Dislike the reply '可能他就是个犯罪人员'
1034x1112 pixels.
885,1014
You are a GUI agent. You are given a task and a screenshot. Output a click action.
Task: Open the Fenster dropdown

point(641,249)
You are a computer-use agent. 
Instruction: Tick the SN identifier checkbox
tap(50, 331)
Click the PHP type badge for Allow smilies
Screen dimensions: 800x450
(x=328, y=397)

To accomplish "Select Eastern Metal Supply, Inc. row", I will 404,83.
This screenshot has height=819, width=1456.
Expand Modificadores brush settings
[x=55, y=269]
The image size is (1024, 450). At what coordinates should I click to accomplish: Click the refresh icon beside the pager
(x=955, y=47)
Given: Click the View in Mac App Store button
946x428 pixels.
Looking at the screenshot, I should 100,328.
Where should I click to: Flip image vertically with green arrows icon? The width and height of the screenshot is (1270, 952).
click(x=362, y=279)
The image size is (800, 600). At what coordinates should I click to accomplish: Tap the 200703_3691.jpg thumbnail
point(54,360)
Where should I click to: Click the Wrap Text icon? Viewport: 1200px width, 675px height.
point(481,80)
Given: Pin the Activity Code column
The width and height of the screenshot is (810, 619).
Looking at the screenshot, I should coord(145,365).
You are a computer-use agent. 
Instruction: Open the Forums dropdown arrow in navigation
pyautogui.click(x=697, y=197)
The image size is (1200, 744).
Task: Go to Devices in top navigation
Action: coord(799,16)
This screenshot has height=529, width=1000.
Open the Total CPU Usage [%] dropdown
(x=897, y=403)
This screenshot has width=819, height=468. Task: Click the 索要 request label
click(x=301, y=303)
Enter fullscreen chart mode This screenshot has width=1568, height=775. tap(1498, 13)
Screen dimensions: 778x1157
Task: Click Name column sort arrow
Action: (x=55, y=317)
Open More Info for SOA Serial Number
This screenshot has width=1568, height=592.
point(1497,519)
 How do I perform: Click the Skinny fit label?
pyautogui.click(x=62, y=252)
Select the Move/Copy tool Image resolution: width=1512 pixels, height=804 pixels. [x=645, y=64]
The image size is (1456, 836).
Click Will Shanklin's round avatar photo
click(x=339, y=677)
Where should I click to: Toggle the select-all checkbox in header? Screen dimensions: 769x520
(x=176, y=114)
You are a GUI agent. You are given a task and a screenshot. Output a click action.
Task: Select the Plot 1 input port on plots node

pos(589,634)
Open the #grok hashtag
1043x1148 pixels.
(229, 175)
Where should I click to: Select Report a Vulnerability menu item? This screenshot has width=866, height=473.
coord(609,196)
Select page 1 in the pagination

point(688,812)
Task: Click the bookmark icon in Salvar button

--- --- ---

Exact output of every entry is required.

Dislike the reply '可能他就是个犯罪人员'
1034x1112 pixels.
885,1014
You are a GUI agent. You are given a task and a screenshot. Output a click action.
Task: Open the Fenster dropdown

point(641,249)
You are a computer-use agent. 
Instruction: Tick the SN identifier checkbox
tap(50, 331)
Click the PHP type badge for Allow smilies
Screen dimensions: 800x450
(x=328, y=397)

To accomplish "Select Eastern Metal Supply, Inc. row", I will 404,83.
This screenshot has height=819, width=1456.
Expand Modificadores brush settings
[x=55, y=269]
The image size is (1024, 450). At what coordinates should I click to accomplish: Click the refresh icon beside the pager
(x=955, y=47)
Given: Click the View in Mac App Store button
946x428 pixels.
Looking at the screenshot, I should 100,328.
Where should I click to: Flip image vertically with green arrows icon? The width and height of the screenshot is (1270, 952).
click(x=362, y=279)
The image size is (800, 600). At what coordinates should I click to accomplish: Tap the 200703_3691.jpg thumbnail
point(54,360)
Where should I click to: Click the Wrap Text icon? Viewport: 1200px width, 675px height.
point(481,80)
Given: Pin the Activity Code column
The width and height of the screenshot is (810, 619).
Looking at the screenshot, I should coord(145,365).
You are a computer-use agent. 
Instruction: Open the Forums dropdown arrow in navigation
pyautogui.click(x=697, y=197)
The image size is (1200, 744).
Task: Go to Devices in top navigation
Action: coord(799,16)
This screenshot has height=529, width=1000.
Open the Total CPU Usage [%] dropdown
(x=897, y=403)
This screenshot has width=819, height=468. Task: Click the 索要 request label
click(x=301, y=303)
Enter fullscreen chart mode This screenshot has width=1568, height=775. tap(1498, 13)
Screen dimensions: 778x1157
Task: Click Name column sort arrow
Action: (x=55, y=317)
Open More Info for SOA Serial Number
This screenshot has width=1568, height=592.
point(1497,519)
 How do I perform: Click the Skinny fit label?
pyautogui.click(x=62, y=252)
Select the Move/Copy tool Image resolution: width=1512 pixels, height=804 pixels. [x=645, y=64]
The image size is (1456, 836).
Click Will Shanklin's round avatar photo
click(x=339, y=677)
Where should I click to: Toggle the select-all checkbox in header? Screen dimensions: 769x520
(x=176, y=114)
You are a GUI agent. You are given a task and a screenshot. Output a click action.
Task: Select the Plot 1 input port on plots node

pos(589,634)
Open the #grok hashtag
1043x1148 pixels.
(229, 175)
Where should I click to: Select Report a Vulnerability menu item? This screenshot has width=866, height=473.
coord(609,196)
Select page 1 in the pagination

point(688,812)
Task: Click the bookmark icon in Salvar button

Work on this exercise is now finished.